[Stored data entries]
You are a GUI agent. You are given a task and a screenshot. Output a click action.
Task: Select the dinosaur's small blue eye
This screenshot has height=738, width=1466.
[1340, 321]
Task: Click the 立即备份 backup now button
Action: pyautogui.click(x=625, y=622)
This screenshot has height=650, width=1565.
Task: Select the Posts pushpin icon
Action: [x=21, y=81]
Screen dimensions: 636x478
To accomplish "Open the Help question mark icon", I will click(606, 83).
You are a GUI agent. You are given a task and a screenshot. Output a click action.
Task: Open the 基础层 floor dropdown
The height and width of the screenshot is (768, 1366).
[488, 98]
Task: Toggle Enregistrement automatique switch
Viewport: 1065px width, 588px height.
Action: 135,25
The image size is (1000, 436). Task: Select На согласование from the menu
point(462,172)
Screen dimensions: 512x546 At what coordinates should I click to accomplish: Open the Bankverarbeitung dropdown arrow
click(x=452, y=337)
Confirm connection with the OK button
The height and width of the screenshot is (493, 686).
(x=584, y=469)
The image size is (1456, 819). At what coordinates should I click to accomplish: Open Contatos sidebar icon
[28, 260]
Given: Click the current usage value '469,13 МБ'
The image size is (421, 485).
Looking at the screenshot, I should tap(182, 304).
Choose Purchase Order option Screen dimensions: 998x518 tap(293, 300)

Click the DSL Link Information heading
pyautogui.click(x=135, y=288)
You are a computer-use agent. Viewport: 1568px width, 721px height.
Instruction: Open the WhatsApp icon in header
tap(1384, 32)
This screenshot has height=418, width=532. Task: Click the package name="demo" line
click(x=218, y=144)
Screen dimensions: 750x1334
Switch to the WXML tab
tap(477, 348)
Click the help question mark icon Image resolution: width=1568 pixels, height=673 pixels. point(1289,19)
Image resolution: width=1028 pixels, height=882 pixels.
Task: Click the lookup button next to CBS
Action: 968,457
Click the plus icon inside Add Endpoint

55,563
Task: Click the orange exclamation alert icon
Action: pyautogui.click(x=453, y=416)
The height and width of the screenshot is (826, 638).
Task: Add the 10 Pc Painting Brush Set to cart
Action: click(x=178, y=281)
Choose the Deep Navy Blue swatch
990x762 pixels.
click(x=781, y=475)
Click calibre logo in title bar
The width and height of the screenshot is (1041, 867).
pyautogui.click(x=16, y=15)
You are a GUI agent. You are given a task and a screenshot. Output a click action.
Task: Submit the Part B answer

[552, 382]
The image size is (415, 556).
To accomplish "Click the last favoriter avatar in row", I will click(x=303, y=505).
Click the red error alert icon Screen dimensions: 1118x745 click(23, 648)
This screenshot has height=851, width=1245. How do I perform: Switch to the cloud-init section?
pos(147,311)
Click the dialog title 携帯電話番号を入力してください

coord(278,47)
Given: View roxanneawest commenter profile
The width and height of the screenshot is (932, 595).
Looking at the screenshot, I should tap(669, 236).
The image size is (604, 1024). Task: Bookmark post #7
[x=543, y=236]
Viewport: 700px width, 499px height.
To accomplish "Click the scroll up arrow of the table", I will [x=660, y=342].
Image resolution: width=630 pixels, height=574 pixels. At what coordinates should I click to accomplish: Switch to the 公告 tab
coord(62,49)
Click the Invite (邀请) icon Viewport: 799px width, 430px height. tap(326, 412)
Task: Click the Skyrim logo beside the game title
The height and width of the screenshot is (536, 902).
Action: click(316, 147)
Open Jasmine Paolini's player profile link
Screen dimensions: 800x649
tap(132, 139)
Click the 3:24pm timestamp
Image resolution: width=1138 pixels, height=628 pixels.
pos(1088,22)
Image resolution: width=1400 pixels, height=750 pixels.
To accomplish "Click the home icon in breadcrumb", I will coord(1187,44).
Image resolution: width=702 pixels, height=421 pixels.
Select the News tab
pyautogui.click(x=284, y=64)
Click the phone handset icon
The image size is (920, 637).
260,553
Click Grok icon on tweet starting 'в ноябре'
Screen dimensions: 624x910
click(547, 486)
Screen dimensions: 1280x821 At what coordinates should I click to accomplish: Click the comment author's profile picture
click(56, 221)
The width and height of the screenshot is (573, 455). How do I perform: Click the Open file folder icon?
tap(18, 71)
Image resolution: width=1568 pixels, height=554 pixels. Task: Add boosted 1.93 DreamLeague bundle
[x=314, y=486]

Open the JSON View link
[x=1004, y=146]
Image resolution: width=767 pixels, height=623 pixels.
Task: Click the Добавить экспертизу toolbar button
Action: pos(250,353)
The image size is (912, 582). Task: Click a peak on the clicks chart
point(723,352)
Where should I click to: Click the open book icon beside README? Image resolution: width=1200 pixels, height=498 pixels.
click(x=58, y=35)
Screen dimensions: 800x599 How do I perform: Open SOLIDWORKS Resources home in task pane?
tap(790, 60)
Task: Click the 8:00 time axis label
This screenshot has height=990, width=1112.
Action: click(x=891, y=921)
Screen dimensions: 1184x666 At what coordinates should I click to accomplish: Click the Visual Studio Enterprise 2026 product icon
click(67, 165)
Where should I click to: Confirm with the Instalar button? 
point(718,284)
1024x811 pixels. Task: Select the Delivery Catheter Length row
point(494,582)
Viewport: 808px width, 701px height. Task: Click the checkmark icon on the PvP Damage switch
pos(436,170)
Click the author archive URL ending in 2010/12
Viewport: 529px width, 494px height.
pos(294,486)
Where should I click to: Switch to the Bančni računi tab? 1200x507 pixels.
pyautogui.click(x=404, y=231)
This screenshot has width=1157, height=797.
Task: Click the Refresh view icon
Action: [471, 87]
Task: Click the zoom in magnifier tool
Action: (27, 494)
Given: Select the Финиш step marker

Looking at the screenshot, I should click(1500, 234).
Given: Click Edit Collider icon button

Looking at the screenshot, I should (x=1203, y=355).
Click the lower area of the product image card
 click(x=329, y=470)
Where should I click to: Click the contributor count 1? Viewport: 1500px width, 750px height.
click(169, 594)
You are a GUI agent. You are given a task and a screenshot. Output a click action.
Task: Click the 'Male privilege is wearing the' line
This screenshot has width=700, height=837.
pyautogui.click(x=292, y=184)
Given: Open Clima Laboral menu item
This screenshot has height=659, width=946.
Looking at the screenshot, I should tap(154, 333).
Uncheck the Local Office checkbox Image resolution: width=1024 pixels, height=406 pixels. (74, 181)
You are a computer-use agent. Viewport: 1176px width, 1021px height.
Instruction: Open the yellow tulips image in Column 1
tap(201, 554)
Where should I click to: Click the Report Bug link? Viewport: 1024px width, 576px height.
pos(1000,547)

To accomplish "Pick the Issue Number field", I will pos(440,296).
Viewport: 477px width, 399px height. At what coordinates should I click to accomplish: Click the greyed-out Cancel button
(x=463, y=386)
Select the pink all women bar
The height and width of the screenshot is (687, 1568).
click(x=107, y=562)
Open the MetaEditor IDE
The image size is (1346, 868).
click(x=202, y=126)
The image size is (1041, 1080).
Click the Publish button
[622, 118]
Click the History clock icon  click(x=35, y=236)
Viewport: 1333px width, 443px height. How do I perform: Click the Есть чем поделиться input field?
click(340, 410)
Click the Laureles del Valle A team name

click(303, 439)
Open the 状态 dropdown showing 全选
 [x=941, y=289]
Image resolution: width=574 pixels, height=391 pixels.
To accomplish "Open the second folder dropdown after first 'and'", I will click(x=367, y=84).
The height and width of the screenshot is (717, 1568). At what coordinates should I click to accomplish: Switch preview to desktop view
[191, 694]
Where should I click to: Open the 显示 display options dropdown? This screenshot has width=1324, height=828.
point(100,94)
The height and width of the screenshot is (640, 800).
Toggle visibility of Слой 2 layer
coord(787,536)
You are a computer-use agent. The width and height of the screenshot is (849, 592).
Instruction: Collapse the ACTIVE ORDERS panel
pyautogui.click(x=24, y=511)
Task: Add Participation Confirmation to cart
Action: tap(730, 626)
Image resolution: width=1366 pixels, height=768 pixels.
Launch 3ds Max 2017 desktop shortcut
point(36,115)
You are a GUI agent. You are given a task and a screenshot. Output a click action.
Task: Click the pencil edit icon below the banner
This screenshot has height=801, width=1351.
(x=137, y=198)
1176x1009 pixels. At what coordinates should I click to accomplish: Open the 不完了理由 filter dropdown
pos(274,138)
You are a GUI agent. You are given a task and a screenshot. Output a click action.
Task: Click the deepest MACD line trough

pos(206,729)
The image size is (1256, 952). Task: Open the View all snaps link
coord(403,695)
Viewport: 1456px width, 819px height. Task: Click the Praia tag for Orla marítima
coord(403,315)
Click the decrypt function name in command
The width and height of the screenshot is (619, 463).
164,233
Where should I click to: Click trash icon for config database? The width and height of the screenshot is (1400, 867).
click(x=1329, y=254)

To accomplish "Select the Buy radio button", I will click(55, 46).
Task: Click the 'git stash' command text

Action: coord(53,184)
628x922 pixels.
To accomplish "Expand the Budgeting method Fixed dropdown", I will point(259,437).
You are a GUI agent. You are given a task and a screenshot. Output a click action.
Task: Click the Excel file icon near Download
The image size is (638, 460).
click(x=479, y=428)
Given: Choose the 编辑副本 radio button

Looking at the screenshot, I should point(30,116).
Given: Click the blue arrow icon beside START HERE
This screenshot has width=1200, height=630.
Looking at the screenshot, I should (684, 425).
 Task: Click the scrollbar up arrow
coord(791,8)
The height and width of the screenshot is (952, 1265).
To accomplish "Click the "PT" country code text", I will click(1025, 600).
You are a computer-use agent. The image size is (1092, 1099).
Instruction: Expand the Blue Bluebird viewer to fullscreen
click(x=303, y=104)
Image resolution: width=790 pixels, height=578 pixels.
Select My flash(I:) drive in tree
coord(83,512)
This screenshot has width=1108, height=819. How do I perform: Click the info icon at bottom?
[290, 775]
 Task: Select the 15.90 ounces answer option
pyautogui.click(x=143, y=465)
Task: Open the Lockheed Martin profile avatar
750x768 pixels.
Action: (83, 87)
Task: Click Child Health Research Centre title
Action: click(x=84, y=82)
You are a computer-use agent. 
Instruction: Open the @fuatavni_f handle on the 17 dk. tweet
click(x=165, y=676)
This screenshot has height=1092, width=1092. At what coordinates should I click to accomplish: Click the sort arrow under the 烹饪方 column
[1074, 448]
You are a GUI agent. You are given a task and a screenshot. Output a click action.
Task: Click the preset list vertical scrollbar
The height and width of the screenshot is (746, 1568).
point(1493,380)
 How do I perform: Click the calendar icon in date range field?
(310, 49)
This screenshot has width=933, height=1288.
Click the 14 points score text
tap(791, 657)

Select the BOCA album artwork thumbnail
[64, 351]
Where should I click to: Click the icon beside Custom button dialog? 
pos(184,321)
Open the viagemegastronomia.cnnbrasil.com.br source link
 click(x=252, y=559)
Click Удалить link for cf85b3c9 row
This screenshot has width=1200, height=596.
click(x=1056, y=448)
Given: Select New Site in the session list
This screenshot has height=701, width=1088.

# Your task
Pull every line with the word "logo" from the data.

# Result of this task
Click calibre logo in title bar
Task: Click the Skyrim logo beside the game title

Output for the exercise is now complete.